In the records below, find the line with "Task: Click the グラフィックス ツール feature icon" and the line with "The width and height of the screenshot is (1000, 854)."; return exactly those lines and every line between them.

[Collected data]
##########

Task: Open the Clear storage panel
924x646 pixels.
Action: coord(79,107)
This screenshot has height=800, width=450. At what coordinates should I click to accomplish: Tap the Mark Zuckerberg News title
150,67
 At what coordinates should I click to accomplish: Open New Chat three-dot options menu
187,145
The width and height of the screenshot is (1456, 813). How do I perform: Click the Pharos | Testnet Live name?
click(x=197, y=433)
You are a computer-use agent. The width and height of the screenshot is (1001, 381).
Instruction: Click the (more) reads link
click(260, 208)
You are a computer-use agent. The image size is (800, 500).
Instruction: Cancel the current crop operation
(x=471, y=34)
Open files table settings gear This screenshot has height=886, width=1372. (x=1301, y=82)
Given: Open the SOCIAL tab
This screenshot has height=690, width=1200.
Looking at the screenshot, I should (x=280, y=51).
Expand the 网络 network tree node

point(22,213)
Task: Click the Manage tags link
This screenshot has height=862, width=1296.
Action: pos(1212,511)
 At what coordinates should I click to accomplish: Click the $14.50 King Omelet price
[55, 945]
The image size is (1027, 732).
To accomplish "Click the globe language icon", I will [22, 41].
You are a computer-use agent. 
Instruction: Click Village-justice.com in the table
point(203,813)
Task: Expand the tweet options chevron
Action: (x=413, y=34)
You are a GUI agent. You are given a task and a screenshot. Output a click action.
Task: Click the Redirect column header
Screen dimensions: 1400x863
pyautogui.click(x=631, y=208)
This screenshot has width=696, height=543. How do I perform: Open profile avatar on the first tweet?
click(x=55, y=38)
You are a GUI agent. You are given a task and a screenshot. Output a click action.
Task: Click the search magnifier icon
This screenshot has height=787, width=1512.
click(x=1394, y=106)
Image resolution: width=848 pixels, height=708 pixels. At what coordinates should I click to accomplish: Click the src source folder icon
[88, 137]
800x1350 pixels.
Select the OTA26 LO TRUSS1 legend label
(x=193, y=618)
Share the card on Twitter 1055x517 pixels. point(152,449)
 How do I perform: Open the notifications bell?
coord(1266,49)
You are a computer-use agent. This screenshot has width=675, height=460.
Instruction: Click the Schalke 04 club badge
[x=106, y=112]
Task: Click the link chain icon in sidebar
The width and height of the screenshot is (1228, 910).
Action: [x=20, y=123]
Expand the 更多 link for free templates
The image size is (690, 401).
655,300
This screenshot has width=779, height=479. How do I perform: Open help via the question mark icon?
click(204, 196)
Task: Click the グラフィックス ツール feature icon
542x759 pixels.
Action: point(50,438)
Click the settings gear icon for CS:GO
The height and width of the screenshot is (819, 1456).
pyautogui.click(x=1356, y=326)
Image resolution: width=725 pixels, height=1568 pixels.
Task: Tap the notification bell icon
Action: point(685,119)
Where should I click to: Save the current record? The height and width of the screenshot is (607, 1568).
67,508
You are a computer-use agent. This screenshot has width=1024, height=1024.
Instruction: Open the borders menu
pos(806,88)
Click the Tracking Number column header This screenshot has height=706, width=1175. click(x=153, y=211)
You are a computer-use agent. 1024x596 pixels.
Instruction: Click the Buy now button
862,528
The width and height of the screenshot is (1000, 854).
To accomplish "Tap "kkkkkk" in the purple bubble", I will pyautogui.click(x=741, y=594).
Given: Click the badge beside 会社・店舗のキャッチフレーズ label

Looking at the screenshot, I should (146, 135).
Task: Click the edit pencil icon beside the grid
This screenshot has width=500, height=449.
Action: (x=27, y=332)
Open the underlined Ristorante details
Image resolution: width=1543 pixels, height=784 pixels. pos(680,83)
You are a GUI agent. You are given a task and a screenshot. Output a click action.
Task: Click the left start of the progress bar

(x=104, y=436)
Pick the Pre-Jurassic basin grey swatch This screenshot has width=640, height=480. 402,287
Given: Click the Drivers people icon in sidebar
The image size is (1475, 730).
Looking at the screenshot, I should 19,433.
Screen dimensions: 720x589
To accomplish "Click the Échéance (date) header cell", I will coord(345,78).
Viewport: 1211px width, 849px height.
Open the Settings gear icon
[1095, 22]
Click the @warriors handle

##########

*Written solution*
Task: Click the グラフィックス ツール feature icon
542x759 pixels.
Action: point(50,438)
Click the settings gear icon for CS:GO
The height and width of the screenshot is (819, 1456).
pyautogui.click(x=1356, y=326)
Image resolution: width=725 pixels, height=1568 pixels.
Task: Tap the notification bell icon
Action: point(685,119)
Where should I click to: Save the current record? The height and width of the screenshot is (607, 1568).
67,508
You are a computer-use agent. This screenshot has width=1024, height=1024.
Instruction: Open the borders menu
pos(806,88)
Click the Tracking Number column header This screenshot has height=706, width=1175. click(x=153, y=211)
You are a computer-use agent. 1024x596 pixels.
Instruction: Click the Buy now button
862,528
The width and height of the screenshot is (1000, 854).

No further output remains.